### Work task:
Nothing but the lines from the one with "For every named target in this 951×2576" down to the one with "Home (540, 32)" should be returned, exactly and with both ends included, from the material below.

### The data:
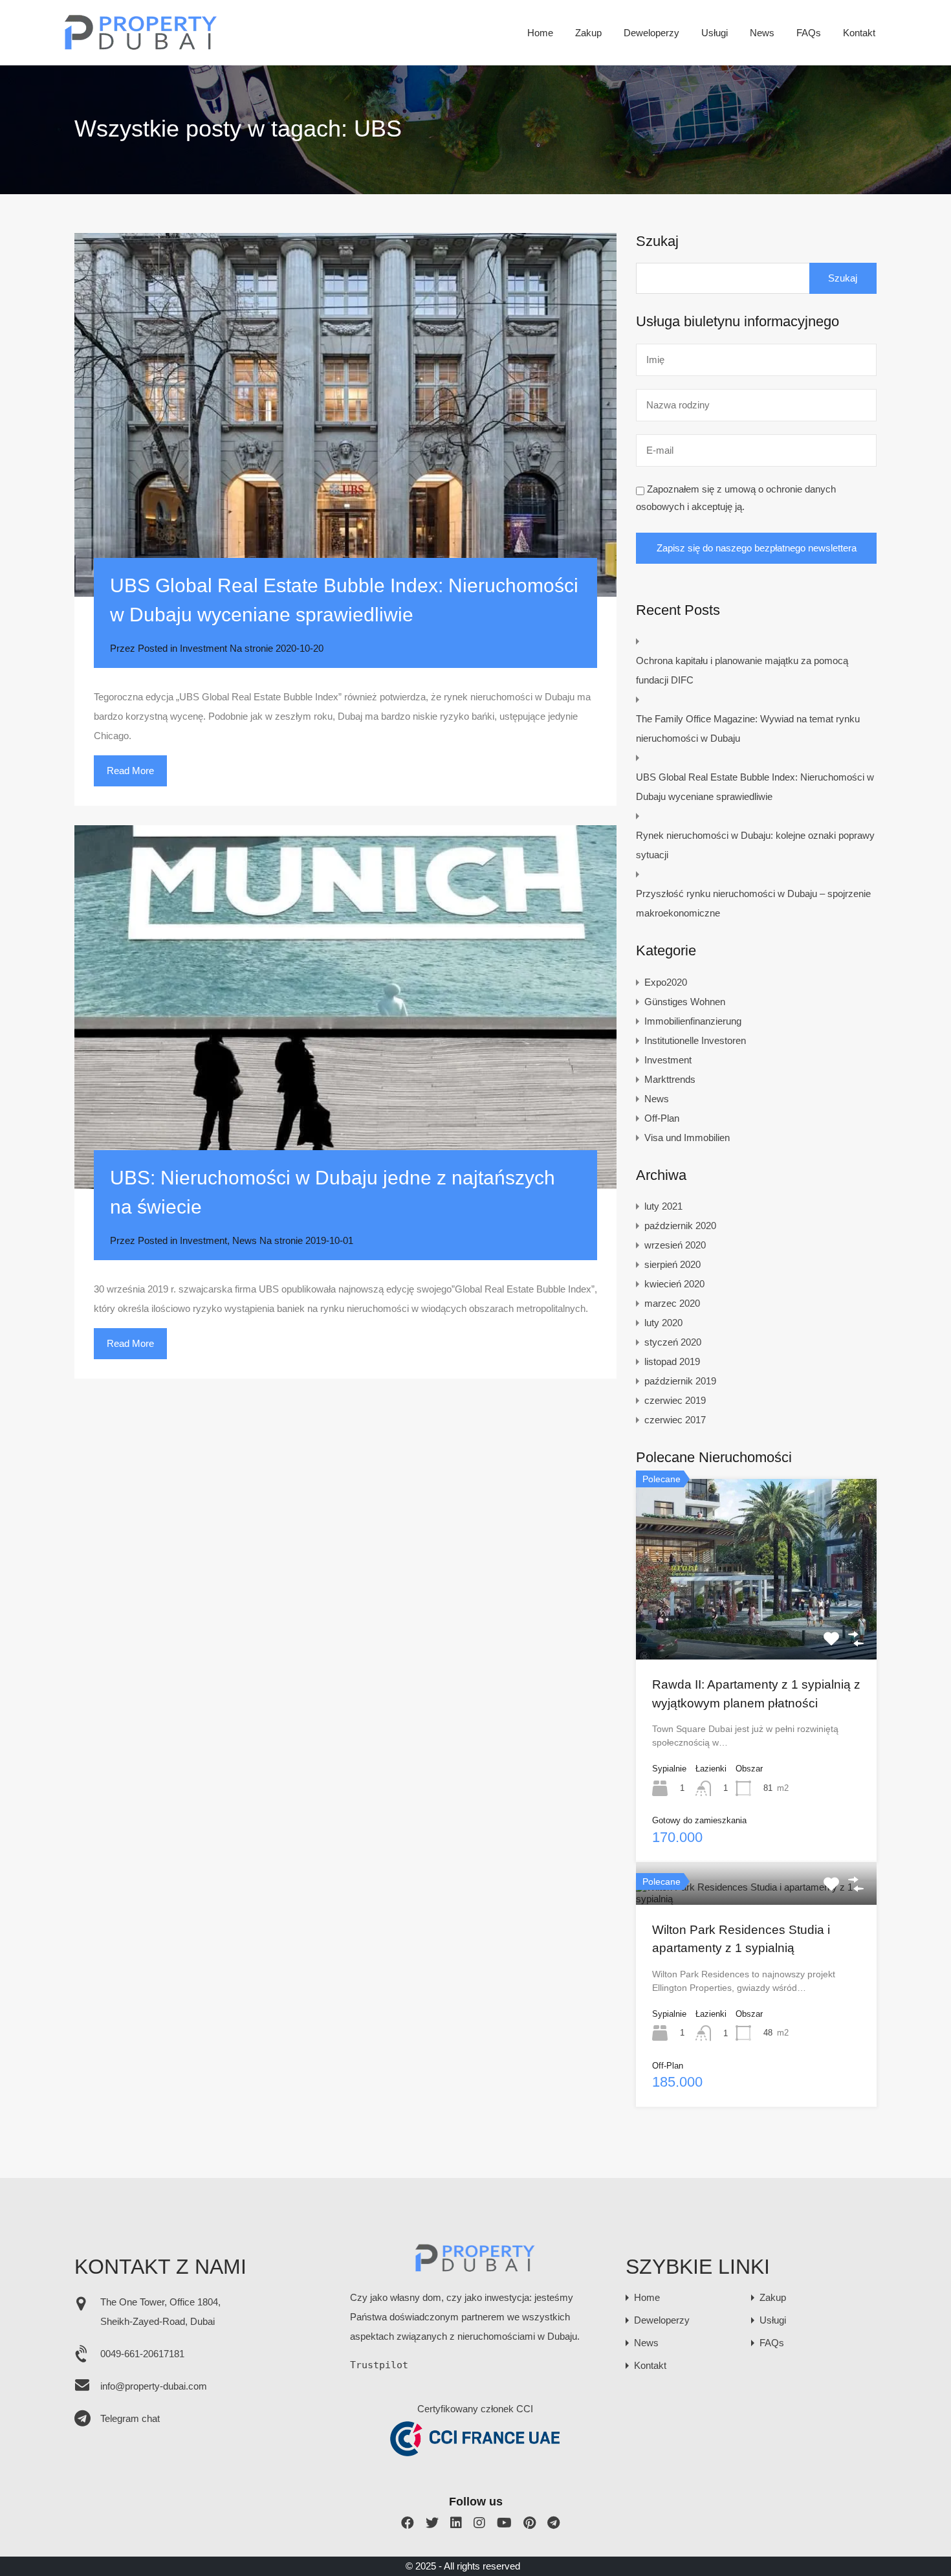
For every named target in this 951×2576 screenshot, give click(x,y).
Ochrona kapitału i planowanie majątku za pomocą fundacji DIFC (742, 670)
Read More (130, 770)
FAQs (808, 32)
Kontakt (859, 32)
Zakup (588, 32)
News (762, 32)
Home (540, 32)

==

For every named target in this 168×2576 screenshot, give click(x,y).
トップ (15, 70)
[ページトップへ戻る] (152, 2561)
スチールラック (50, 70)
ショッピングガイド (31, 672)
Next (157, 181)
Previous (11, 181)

...

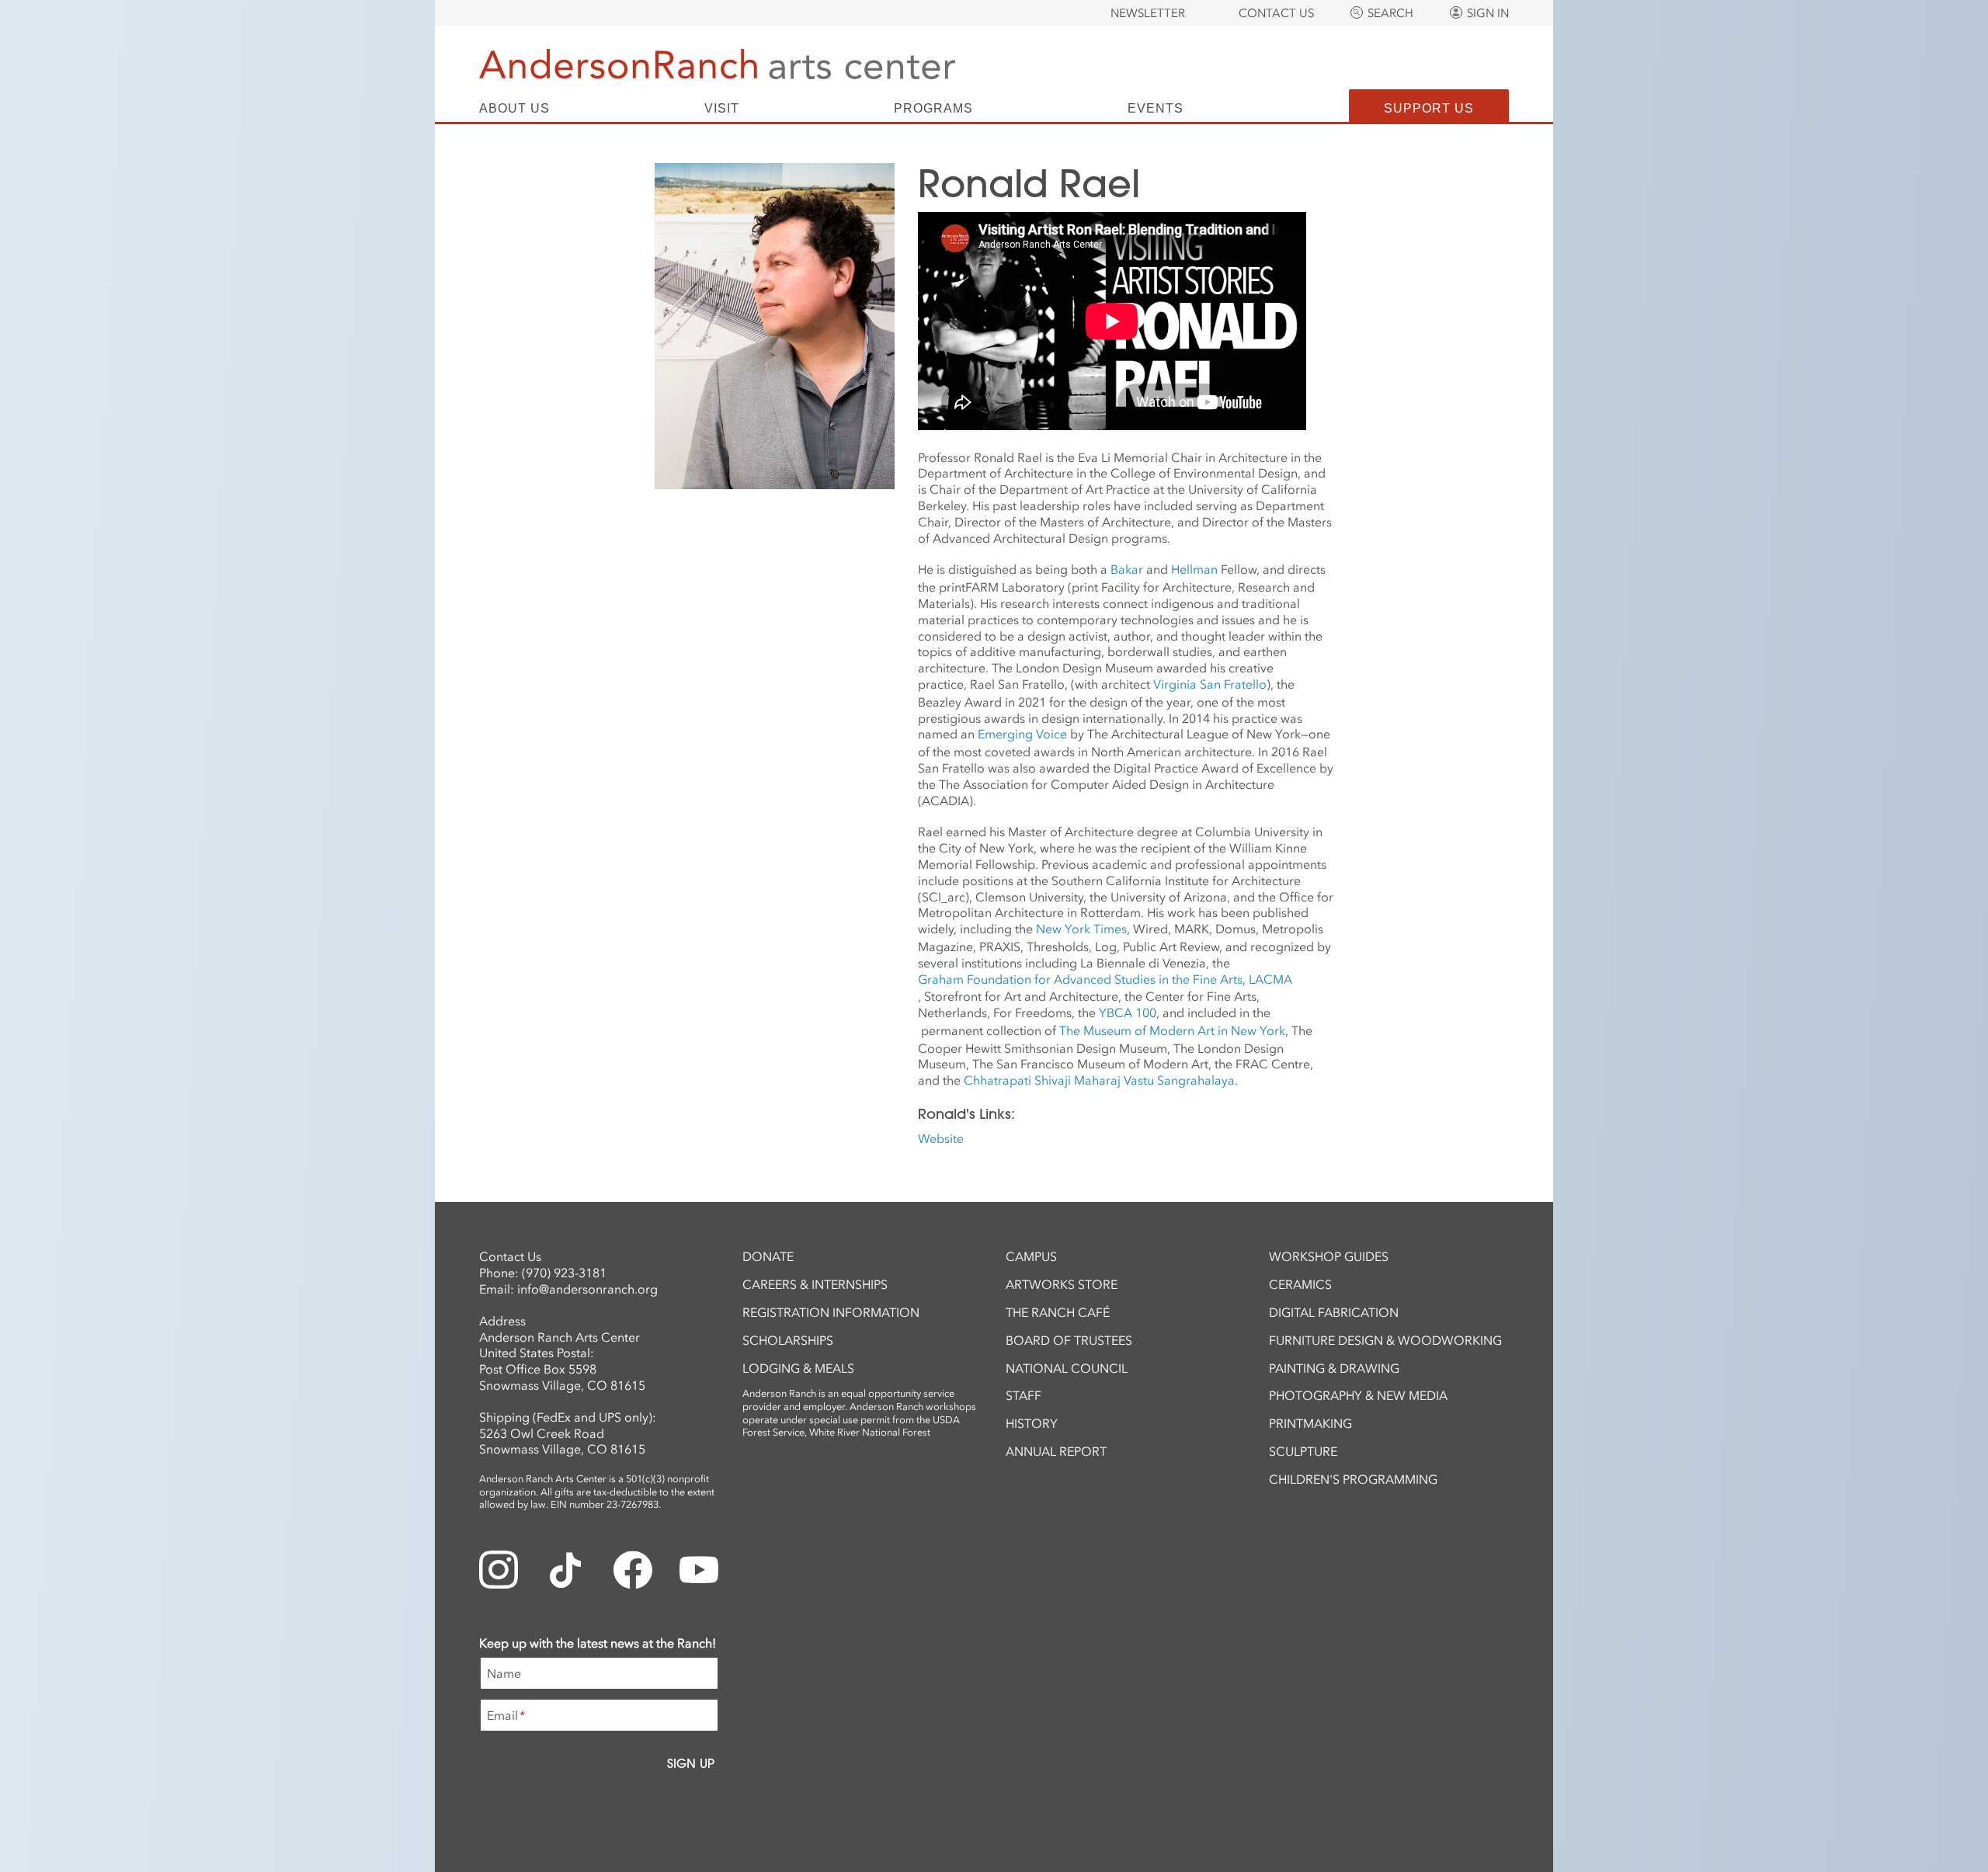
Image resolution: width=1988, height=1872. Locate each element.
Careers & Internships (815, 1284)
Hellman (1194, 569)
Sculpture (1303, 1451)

### Output for this task:
For every named target in this 951×2576 screenshot, give click(x,y).
Ochrona kapitału i planowanie majątku za pomocą fundacji DIFC (742, 670)
Read More (130, 770)
FAQs (808, 32)
Kontakt (859, 32)
Zakup (588, 32)
News (762, 32)
Home (540, 32)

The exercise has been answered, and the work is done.